OR/MS Today — INFORMS News


Posted: 12/14/05

Wein Writes the Right Way

The 2005 INFORMS Expository Writing Award was presented to Lawrence M. Wein for his papers on queueing, medical therapy and public health policy. The award honors an operations researcher whose publications, over a period of at least 10 years, demonstrate a consistently high standard of expository writing.

Committee Chair Andrzej Ruszczynski made the presentation at the INFORMS annual meeting in San Francisco.

According to the award citation, Wein made his name in heavy-traffic analysis of queueing models, a technical area, which is often more excessively formal than readily approachable. Wein, however, developed an expositional style that made his work accessible to a broader audience and created a model that many researchers have since followed. His paper with D.M. Markowitz, "Heavy Traffic Analysis of Dynamic Cyclic Policies: A Unified Treatment of the Single Machine Scheduling Problem" (Operations Research, 2001, Vol. 49, pgs. 246-270), is a perfect example of this approach.

Wein's more recent work on medical treatment and public health has exhibited a similar high level of expositional clarity and perhaps been more influential, reaching beyond just an operations research audience. An excellent example is "Sequencing Surgery, Radiotherapy and Chemotherapy: Insights From a Mathematical Analysis," (Breast Cancer Research and Treatment, 2002, Vol. 74, pgs. 279-286, joint with D. R. Beil), which considers the choice of treatment protocols from the control-theoretic point of view.
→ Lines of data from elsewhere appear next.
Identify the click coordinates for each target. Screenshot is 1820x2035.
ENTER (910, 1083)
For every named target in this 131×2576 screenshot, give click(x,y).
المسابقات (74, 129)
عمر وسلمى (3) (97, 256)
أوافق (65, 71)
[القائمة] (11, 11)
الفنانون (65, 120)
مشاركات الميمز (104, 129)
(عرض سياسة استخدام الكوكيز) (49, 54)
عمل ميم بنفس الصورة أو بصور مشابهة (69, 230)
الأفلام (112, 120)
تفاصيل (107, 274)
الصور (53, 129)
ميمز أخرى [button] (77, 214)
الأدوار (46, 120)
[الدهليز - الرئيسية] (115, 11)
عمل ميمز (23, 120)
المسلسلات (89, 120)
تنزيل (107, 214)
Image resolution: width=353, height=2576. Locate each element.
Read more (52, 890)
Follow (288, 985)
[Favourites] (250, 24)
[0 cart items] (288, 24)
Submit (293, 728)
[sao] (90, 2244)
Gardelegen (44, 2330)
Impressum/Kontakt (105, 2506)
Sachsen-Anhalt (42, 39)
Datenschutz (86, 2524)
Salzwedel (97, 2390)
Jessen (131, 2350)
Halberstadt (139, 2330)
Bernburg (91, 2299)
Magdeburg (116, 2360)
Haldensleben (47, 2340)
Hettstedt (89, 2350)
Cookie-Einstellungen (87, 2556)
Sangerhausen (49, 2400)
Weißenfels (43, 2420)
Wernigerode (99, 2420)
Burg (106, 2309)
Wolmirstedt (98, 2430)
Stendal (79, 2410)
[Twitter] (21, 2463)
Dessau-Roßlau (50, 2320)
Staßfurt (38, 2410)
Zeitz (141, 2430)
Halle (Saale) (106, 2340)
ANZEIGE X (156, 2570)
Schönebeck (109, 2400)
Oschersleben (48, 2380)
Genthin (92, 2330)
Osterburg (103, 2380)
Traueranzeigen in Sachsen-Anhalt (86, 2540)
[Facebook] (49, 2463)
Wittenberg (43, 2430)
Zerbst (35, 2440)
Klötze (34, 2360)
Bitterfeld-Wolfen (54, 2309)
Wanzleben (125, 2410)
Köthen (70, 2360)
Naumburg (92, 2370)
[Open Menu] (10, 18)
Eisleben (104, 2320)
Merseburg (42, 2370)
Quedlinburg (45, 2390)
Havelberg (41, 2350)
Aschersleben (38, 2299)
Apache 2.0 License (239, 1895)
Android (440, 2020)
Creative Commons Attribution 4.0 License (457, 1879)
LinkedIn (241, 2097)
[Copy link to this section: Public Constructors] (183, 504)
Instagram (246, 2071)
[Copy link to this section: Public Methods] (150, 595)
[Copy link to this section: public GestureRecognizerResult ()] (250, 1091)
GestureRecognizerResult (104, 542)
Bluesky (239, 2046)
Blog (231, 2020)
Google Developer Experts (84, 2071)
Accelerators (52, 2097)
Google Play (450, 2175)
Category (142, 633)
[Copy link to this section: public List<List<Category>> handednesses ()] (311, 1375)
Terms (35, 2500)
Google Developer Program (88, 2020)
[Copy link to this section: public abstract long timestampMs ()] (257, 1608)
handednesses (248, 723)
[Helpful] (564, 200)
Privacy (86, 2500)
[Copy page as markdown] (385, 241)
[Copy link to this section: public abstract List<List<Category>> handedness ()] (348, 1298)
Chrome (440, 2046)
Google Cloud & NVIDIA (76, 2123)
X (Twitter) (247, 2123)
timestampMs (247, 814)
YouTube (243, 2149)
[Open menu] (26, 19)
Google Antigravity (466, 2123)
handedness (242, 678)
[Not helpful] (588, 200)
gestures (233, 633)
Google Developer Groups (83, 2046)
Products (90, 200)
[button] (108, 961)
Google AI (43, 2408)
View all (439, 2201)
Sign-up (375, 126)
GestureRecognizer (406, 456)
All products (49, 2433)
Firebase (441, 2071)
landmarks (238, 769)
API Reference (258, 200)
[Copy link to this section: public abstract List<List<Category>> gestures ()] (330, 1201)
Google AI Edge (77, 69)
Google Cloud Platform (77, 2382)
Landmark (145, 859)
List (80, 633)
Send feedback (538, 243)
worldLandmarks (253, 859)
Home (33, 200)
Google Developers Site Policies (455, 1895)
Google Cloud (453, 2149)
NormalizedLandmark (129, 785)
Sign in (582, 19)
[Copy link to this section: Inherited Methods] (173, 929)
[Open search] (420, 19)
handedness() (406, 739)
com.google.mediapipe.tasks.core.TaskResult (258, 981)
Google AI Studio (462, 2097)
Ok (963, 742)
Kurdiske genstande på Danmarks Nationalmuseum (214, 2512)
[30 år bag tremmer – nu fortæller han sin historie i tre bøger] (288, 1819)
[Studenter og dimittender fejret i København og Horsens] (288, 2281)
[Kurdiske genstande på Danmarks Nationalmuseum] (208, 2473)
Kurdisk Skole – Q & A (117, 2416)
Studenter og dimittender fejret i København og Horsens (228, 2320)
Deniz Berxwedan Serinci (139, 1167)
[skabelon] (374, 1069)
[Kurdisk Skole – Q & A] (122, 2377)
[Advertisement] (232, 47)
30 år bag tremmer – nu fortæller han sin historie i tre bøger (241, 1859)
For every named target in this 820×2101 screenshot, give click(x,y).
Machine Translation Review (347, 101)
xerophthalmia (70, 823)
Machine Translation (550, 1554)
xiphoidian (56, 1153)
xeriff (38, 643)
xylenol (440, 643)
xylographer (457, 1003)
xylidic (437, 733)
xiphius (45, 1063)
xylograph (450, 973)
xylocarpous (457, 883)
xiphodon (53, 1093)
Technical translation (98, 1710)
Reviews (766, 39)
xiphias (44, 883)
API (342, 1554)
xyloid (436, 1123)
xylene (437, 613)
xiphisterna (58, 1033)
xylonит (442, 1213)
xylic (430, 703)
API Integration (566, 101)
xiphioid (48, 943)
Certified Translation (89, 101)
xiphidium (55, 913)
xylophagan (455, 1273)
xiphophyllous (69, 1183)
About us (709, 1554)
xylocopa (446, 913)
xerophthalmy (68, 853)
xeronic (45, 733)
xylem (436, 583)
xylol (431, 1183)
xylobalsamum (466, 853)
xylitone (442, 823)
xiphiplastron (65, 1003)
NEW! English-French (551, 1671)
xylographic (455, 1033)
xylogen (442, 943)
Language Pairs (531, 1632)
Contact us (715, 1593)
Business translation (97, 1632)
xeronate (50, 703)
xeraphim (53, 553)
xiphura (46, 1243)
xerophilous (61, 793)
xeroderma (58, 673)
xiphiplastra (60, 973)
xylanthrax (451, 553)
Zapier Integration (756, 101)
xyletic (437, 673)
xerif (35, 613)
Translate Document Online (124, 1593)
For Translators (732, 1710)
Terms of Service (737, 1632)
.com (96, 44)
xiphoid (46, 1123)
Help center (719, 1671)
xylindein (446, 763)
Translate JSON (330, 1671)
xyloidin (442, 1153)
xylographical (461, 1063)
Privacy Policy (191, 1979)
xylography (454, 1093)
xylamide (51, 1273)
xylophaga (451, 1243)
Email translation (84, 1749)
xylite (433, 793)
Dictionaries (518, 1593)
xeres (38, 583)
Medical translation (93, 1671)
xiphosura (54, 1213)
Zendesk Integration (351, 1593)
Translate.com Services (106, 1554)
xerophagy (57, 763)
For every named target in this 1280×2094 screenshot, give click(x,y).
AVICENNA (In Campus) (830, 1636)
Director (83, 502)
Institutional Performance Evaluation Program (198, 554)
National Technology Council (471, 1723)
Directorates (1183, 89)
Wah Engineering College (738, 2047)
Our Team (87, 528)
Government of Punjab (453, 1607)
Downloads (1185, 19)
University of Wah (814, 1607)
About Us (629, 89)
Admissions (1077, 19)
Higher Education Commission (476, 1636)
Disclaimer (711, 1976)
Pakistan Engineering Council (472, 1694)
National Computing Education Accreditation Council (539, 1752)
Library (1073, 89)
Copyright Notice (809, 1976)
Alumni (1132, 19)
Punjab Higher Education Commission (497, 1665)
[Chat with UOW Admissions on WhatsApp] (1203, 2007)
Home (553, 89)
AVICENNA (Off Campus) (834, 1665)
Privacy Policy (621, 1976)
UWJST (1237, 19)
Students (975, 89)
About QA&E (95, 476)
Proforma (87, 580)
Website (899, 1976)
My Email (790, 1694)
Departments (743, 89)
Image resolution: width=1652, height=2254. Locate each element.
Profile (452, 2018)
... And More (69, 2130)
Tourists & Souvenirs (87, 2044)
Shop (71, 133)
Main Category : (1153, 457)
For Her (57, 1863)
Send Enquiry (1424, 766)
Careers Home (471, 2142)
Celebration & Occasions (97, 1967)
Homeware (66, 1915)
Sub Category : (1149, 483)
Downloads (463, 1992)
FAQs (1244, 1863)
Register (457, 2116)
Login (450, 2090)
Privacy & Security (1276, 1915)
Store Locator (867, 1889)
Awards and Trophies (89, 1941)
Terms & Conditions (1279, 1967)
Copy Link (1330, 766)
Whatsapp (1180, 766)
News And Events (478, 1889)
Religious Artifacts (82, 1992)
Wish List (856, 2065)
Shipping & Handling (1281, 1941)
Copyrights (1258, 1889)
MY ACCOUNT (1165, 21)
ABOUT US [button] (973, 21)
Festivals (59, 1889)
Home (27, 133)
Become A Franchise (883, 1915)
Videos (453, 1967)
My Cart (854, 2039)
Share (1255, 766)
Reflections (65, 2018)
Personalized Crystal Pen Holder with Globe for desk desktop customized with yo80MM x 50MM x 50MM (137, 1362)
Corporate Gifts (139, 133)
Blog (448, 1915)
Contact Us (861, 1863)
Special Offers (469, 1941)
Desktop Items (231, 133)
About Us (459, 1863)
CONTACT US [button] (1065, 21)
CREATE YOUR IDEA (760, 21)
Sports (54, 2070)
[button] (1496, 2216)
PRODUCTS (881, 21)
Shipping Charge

The authors provide insights for bio-medical professionals without overwhelming readers with technicalities. His work on public health has had an even greater impact. His paper on smallpox vaccination in Proceedings of the National Academy of Sciences (2002, Vol. 99, pgs. 10,935-10,940, with E. H. Kaplan and David L. Craft) uses operations research techniques to develop a disease transmission model and to evaluate response policies. This paper and his other publications on public health consistently rank at the top of the most read publications in the Proceedings of the National Academy of Sciences.

In accepting the award, Wein thanked his Ph.D. advisor and former Expository Award winner Mike Harrison for "instilling in me the importance of expository writing, and the way he did that was by writing 'Ugh!' many times on the first draft of my thesis." Wein also thanked Ed Kaplan who he says "opened up my eyes to the possibilities of writing for a wider audience."